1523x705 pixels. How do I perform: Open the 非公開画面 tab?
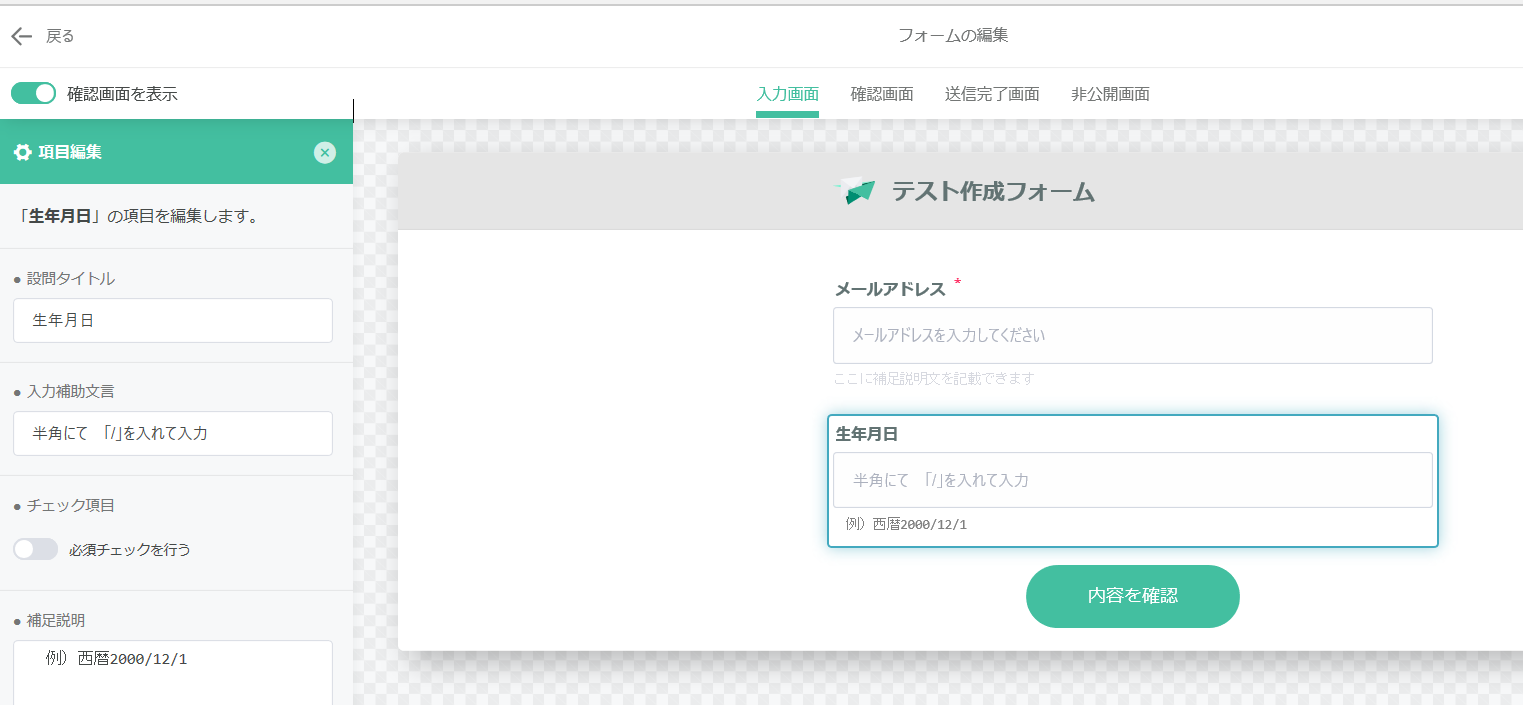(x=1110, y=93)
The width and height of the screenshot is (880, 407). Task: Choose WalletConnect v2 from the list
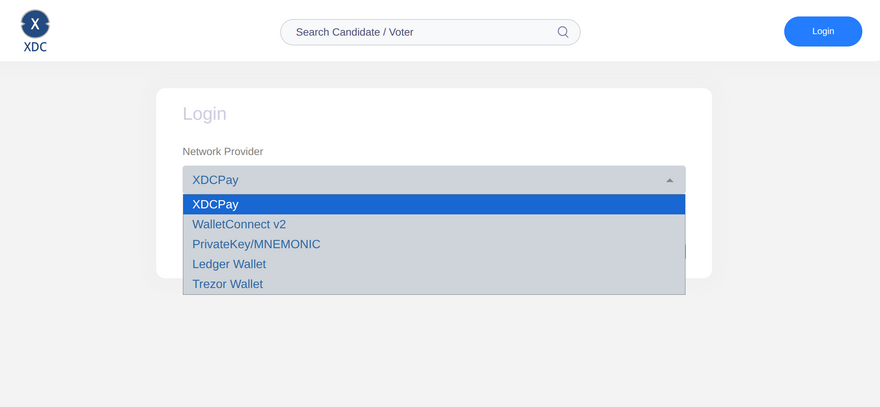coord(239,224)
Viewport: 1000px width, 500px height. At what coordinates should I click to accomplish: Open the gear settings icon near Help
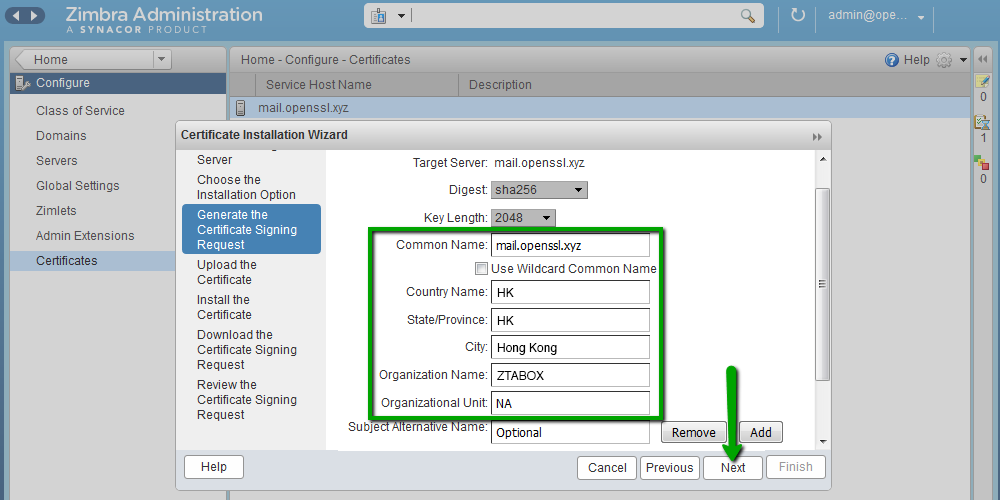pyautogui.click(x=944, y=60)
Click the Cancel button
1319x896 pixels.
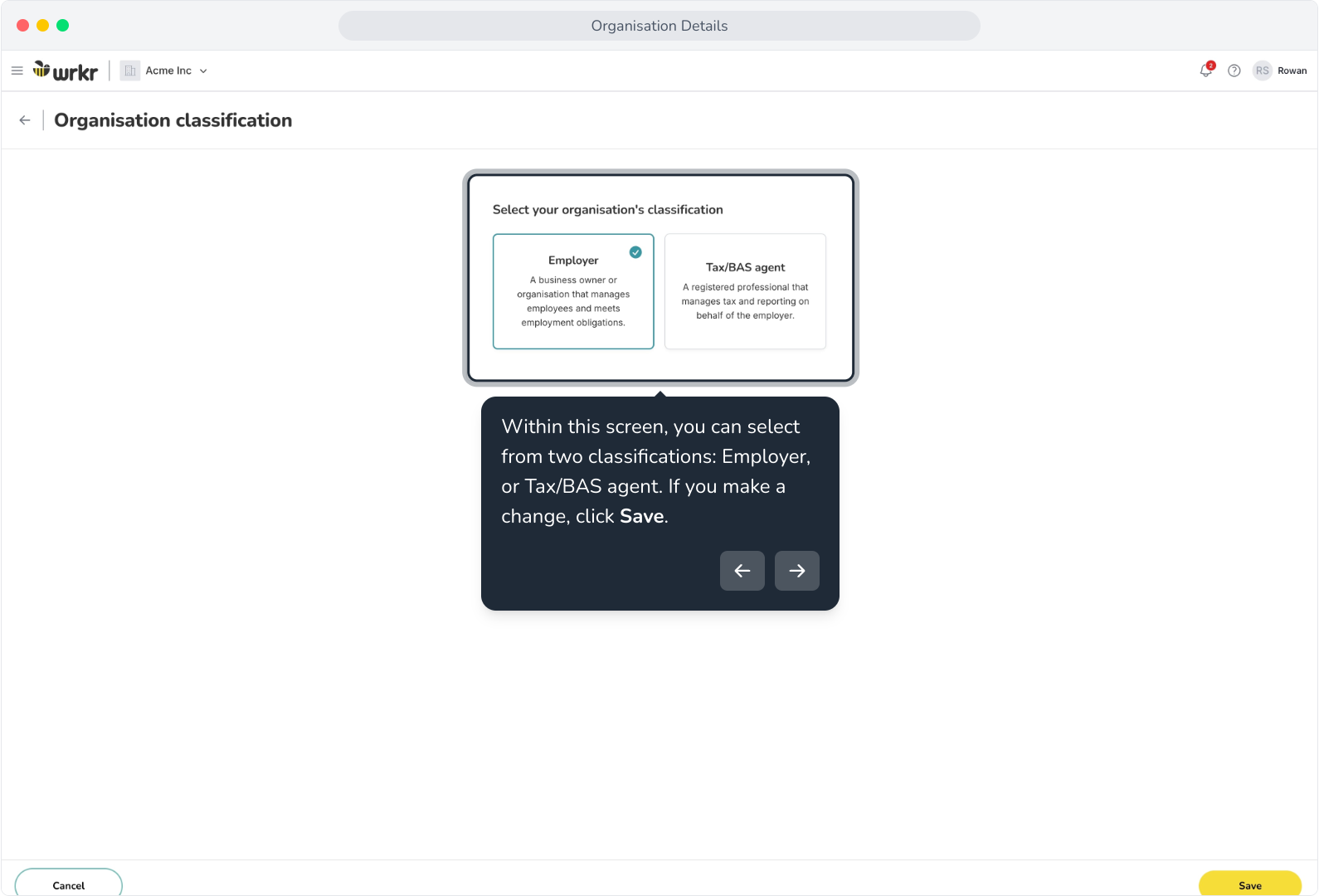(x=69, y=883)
-*-
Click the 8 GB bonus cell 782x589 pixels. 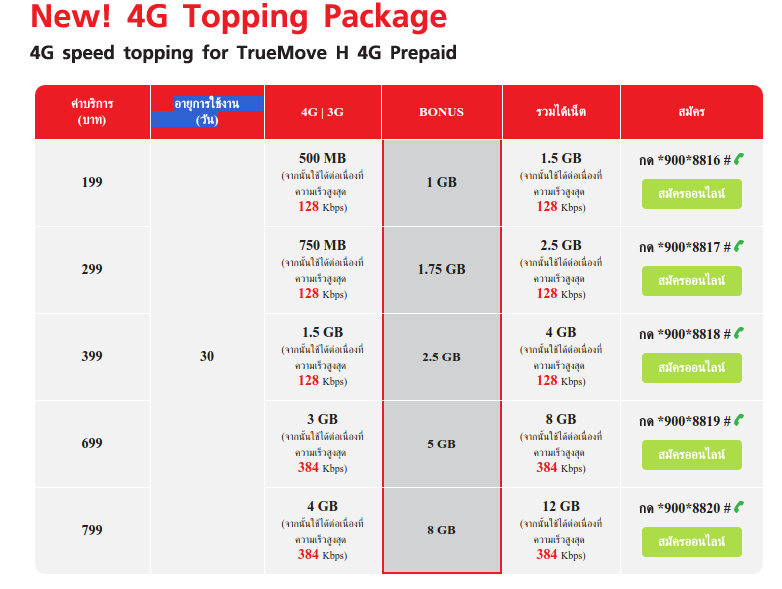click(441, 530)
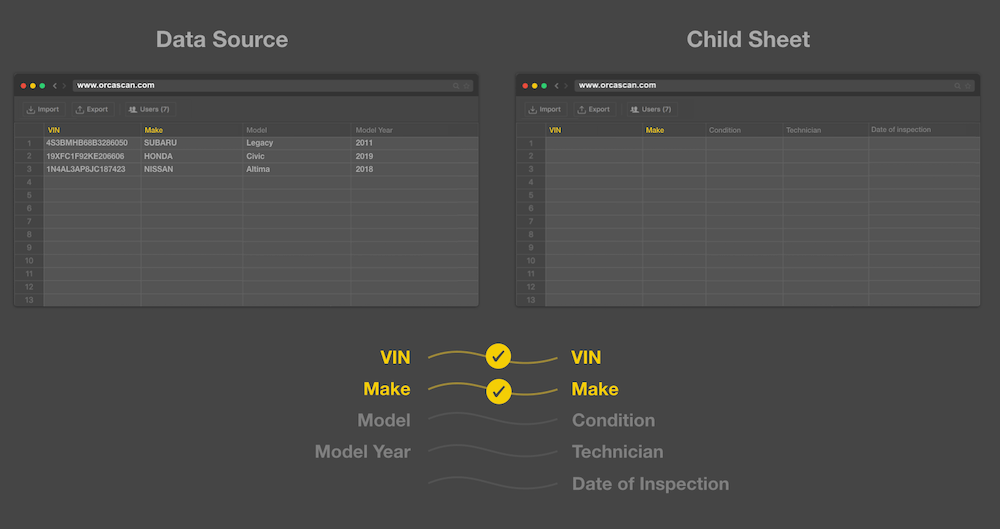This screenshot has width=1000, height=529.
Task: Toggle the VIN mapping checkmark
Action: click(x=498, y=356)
-*-
* [WHAT YOU HAVE TO DO]: Return exactly the lines of the material above, starting at the line containing "1523x705 pixels. How" and finishing at the line containing "Click the Cancel button", without any pictures.

* [WRITTEN ANSWER]:
1523x705 pixels. How do I perform: Open the 非公開画面 tab?
(x=1110, y=93)
The width and height of the screenshot is (880, 407). Task: Choose WalletConnect v2 from the list
coord(239,224)
Viewport: 1000px width, 500px height. At what coordinates should I click to accomplish: Open the gear settings icon near Help
pyautogui.click(x=944, y=60)
Click the Cancel button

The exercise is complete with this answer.